Perhaps the fact that Leviticus was 'a much-neglected book' even in Scotland at the time of the Disruption is because of our tendency to forget the one principle of which Bonar said nothing 'is more obviously true'. That is, 'the belief that Christ is the centre-truth of revelation'. These Old Testament shadows are, after all, 'projected from Christ "the body"' (cf Col 2.17). From the beginning it has been this Messiah that has been 'the chief object to be unveiled to the view of men'.

The reason that 'many Levitical rites appear to us unmeaning' is because we're looking at them the wrong way:

As it is said of the rigid features of a marble statue, that they may be made to move and vary their expression so as even to smile, when a skilful hand knows how to move a bright light before it; so may it be with these apparently lifeless figures

And even if we don’t see it completely now, one day we will fully ‘learn how not one tittle of the law has failed’.

A word from M’Cheyne

Bonar is perhaps best known for his Memoir and Remains of the Rev. Robert Murray M'Cheyne. Amidst Bonar's own gems in this introduction is one from his recently-departed friend in what seems to have been an unpublished letter to Bonar himself. M'Cheyne used the example of a stranger wrapped in a veil ;  if some of his features were pointed out you could get some idea of what he was like:

But suppose that one whom you know and love-whose features you have often studied face to face-were to be veiled up in this way, how easily you could discern the features and form of this Beloved One! Just so, the Jews looked upon a veiled Saviour, whom they had never seen unveiled. We, under the New Testament, look upon an unveiled Saviour; and, going back on the Old, we can see, far better than the Jews could, the features and form of Jesus the Beloved, under that veil.

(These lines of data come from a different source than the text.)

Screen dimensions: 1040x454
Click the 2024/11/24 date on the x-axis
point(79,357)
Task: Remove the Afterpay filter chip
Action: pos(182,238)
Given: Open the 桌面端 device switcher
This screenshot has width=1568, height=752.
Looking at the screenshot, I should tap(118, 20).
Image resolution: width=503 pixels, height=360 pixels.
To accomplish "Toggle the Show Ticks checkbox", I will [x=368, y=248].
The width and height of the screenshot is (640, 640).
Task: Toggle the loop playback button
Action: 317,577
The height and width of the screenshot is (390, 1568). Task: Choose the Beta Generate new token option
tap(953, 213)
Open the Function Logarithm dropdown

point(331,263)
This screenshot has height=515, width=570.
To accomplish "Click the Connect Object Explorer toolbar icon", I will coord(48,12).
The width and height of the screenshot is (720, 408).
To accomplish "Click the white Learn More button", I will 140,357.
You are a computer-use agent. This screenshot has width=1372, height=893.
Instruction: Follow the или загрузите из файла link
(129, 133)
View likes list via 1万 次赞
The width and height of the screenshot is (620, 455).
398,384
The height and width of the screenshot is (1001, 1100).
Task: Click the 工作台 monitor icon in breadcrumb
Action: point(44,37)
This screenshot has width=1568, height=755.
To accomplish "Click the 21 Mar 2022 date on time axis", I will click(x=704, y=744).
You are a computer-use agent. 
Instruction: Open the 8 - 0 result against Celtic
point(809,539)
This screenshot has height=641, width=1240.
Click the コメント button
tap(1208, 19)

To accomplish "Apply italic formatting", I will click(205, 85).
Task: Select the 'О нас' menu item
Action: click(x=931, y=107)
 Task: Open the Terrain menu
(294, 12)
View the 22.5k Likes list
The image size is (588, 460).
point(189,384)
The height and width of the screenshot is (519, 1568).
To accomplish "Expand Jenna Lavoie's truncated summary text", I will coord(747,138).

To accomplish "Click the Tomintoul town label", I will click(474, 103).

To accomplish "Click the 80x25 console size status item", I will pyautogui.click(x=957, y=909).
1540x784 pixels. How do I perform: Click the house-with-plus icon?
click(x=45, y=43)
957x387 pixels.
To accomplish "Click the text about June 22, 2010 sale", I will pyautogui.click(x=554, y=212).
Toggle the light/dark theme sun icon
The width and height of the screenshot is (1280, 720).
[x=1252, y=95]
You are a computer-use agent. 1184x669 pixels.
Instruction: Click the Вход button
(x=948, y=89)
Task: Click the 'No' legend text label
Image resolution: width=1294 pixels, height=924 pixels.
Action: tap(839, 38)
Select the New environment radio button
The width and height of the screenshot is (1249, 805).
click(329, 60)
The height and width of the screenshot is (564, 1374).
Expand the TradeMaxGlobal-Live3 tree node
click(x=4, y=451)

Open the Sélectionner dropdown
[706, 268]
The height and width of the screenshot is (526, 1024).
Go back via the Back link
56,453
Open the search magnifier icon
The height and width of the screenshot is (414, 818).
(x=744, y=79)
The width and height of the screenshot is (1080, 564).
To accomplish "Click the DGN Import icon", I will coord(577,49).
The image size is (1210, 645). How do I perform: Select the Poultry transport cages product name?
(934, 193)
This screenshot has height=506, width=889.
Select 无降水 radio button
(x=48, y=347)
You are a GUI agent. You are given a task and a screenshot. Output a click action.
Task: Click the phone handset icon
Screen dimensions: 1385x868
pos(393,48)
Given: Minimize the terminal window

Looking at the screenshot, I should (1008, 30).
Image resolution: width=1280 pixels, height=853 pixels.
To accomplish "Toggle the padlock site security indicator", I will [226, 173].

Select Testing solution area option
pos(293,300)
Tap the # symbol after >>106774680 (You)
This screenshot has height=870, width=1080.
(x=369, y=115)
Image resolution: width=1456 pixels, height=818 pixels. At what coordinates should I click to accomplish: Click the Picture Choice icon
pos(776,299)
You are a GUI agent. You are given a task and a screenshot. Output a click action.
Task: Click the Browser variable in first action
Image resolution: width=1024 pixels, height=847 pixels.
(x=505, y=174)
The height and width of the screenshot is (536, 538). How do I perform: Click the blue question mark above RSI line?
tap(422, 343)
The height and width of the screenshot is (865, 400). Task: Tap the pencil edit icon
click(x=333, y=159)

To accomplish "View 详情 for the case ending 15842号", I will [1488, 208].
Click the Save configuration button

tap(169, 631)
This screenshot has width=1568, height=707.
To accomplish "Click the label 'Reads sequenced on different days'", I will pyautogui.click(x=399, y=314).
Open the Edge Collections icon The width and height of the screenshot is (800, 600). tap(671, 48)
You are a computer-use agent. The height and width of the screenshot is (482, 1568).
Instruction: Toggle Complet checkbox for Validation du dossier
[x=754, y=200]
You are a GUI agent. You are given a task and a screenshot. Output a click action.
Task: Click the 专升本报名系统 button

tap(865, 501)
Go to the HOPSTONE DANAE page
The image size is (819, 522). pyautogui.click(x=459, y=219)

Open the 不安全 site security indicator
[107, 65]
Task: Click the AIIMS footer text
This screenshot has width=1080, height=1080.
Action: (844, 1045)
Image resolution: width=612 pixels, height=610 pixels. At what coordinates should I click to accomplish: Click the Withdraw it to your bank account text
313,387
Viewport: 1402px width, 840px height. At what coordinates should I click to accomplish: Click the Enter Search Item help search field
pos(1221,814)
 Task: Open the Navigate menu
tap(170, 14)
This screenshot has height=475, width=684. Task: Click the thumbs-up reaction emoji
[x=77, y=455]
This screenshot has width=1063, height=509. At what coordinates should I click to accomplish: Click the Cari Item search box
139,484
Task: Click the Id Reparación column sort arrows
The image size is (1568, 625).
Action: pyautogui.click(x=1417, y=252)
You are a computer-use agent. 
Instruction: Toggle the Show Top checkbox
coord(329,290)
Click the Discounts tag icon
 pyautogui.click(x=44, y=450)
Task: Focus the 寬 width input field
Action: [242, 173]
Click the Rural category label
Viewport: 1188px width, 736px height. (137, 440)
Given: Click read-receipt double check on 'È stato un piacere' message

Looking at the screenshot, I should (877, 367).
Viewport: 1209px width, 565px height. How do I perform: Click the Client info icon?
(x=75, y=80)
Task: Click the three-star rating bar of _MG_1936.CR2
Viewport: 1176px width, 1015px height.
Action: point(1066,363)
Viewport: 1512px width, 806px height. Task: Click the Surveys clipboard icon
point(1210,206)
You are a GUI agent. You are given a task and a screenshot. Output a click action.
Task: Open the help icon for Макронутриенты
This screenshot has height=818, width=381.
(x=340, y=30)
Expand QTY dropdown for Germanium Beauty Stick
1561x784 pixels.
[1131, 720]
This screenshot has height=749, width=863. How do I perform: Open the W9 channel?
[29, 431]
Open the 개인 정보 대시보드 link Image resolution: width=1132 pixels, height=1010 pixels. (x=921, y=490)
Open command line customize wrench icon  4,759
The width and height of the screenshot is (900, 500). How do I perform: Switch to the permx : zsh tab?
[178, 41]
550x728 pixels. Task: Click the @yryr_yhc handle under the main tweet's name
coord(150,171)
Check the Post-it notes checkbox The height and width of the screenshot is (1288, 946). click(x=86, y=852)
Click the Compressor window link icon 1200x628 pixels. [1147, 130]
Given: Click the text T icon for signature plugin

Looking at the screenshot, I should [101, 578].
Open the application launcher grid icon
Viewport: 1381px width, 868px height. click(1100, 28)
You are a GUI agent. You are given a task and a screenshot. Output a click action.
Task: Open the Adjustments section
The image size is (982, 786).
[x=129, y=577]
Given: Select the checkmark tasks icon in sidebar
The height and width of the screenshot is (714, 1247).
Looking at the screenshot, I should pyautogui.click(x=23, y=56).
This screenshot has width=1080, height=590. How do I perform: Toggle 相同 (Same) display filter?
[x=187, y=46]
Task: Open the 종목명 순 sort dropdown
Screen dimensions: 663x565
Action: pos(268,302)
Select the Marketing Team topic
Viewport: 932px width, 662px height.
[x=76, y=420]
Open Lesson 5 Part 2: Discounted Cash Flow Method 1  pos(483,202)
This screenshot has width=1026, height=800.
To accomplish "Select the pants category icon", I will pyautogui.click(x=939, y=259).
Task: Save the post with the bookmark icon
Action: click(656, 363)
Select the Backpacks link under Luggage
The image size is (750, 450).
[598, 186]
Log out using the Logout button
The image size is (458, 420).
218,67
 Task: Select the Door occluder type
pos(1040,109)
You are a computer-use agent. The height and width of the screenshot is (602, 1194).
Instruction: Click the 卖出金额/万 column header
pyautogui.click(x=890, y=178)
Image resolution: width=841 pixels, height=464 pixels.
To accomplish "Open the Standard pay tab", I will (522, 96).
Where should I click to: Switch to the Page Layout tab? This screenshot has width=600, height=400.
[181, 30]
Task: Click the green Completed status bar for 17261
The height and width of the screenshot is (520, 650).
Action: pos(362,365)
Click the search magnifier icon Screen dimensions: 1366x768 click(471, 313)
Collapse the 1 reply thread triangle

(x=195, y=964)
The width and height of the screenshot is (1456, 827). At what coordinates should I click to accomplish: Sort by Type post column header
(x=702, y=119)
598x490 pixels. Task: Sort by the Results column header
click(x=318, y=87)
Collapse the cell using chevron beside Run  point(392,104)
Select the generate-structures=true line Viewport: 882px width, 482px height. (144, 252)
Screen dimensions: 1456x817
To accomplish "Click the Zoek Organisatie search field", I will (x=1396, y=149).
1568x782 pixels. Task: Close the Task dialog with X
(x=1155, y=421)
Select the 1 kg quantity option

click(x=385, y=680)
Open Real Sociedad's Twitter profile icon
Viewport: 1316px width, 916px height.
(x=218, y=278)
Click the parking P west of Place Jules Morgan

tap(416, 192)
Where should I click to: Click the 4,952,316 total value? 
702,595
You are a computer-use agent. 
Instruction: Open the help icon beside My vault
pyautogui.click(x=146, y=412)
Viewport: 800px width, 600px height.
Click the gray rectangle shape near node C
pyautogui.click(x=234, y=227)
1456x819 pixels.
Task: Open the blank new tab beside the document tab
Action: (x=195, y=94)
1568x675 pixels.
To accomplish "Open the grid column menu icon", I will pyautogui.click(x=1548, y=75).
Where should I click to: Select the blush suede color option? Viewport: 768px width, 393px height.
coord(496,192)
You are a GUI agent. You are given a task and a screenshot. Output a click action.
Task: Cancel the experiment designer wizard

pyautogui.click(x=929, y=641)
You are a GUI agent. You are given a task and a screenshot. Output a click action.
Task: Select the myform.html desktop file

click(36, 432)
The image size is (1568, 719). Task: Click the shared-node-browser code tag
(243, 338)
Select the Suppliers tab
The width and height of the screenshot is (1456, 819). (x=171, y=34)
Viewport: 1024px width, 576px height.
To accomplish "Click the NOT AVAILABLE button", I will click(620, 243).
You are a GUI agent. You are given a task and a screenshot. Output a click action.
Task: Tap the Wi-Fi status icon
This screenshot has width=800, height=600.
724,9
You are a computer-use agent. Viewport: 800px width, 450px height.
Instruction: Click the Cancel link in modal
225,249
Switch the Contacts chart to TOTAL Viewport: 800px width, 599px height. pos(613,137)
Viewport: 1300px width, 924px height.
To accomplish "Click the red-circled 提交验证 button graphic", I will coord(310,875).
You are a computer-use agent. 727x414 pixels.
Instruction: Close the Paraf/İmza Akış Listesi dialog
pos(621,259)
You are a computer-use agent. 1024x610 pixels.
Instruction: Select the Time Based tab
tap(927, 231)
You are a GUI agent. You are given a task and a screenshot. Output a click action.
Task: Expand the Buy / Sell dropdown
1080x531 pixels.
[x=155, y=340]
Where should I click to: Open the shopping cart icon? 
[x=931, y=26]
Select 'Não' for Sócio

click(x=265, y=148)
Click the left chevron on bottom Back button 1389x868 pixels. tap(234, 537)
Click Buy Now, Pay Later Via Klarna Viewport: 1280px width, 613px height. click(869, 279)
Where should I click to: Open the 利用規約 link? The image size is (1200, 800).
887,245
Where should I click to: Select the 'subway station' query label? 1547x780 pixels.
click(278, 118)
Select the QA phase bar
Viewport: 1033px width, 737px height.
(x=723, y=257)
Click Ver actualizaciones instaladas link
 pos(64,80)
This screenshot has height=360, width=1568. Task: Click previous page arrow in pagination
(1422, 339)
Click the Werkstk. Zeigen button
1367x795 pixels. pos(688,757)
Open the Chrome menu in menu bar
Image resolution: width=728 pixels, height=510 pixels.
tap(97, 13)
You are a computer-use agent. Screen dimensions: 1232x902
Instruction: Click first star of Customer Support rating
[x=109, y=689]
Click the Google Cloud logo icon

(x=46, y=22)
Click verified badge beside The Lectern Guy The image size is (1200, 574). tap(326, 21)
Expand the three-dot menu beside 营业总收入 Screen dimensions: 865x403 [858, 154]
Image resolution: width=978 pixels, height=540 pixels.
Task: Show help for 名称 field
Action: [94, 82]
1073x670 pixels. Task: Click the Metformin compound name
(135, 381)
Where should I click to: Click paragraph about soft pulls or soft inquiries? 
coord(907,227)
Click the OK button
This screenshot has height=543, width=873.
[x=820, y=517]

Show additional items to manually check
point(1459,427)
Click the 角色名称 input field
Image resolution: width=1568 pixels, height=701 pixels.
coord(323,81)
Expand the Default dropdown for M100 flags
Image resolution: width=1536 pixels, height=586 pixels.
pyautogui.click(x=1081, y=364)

So why struggle on with Leviticus?

To those beginning to flag, Bonar would urge:

But let us proceed to the contents of this Book. It will be found that it contains a full system of truth, exhibiting sin and the sinner, grace and the Saviour; comprehending, also, details of duty, and openings into the ages to come, – whatever, in short, bears upon a sinner's walk with a reconciled God, and his [conduct] in this present evil world.

It is "The Gospel according to Leviticus" and "the clearest book of Jewish gospel".

NB: A more recent (and a bit more technical) book on Leviticus that comes highly recommended is Michael Morales’ Who Shall Ascend the Mountain of the LORD?